Por: Diario Digital Castelo Branco/Lusa
Todos os médicos de família que lecionam no Mestrado Integrado em Medicina da Universidade do Algarve e uma grande parte dos médicos do Hospital de Faro vão apresentar demissão caso o reitor não recue na "cláusula da discórdia".
Todos os médicos de família que lecionam no Mestrado Integrado em Medicina da Universidade do Algarve e uma grande parte dos médicos do Hospital de Faro vão apresentar demissão caso o reitor não recue na "cláusula da discórdia".

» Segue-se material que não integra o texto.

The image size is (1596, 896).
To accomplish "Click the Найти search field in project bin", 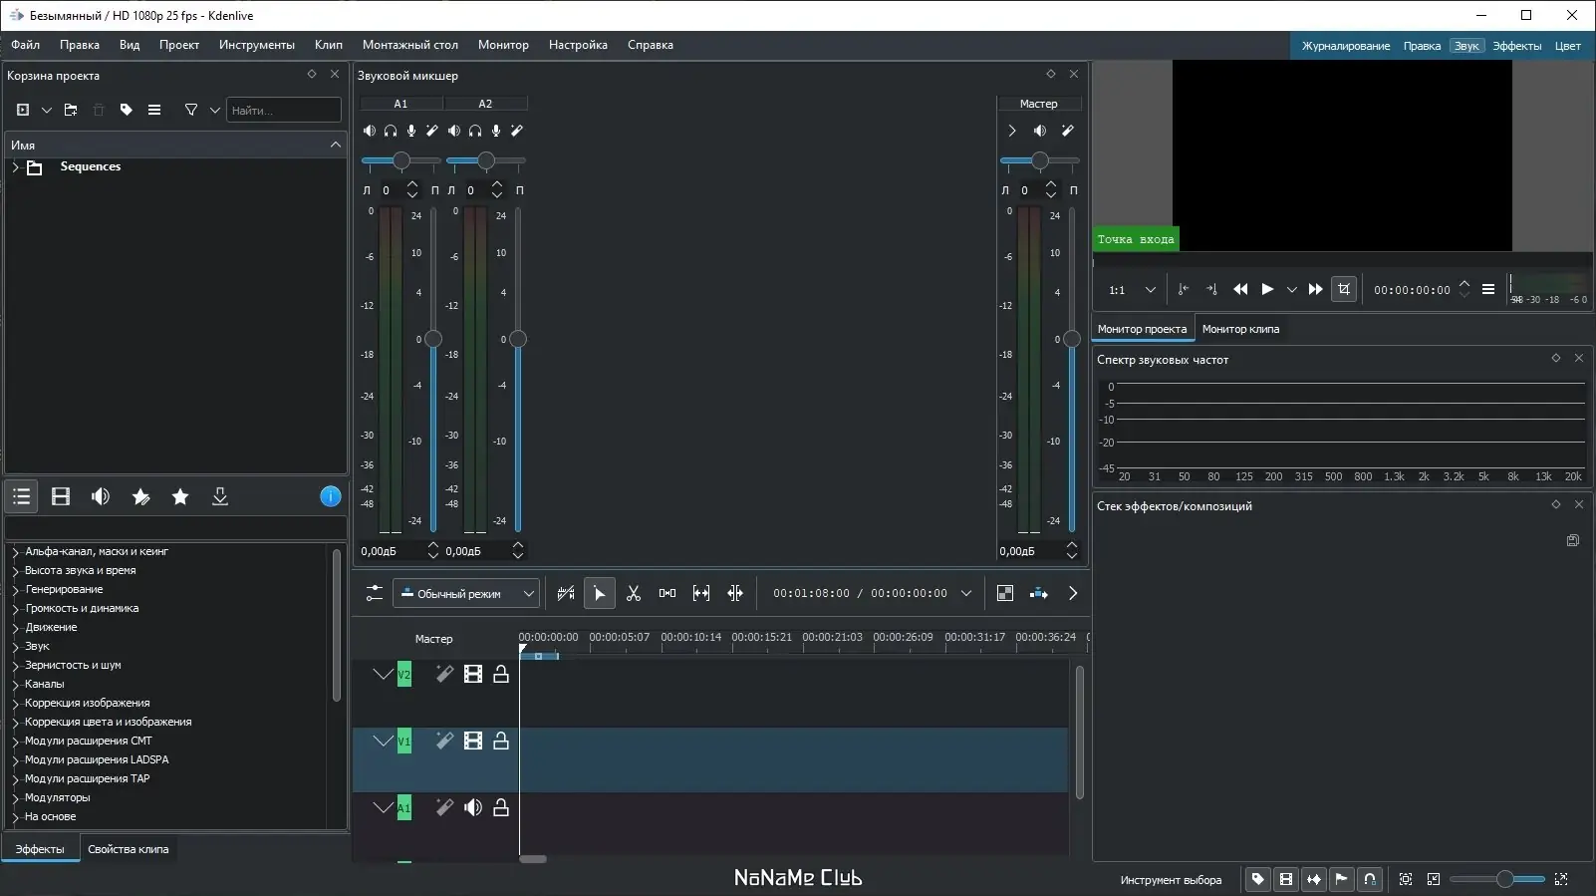I will tap(283, 111).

"Caso o reitor não recue, todos os médicos de família que lecionam no curso e pelo menos uma grande parte dos médicos do Hospital [de Faro] apresentarão a sua demissão em solidariedade com a posição da direção", disse hoje à Lusa Filipe Gomes, médico interno de Radiologia no Hospital de Faro e assistente convidado no Mestrado Integrado em Medicina da Universidade do Algarve (MIM da UAlg ou curso de Medicina do Algarve).
A direção do curso de Medicina do Algarve anunciou a demissão em bloco na sexta-feira passada, dia 17, por causa de um novo protocolo que a UAlg tem de fazer, devido à recente criação do Centro Hospitalar do Algarve (CHA), que junta os hospitais de Faro, Portimão e Lagos.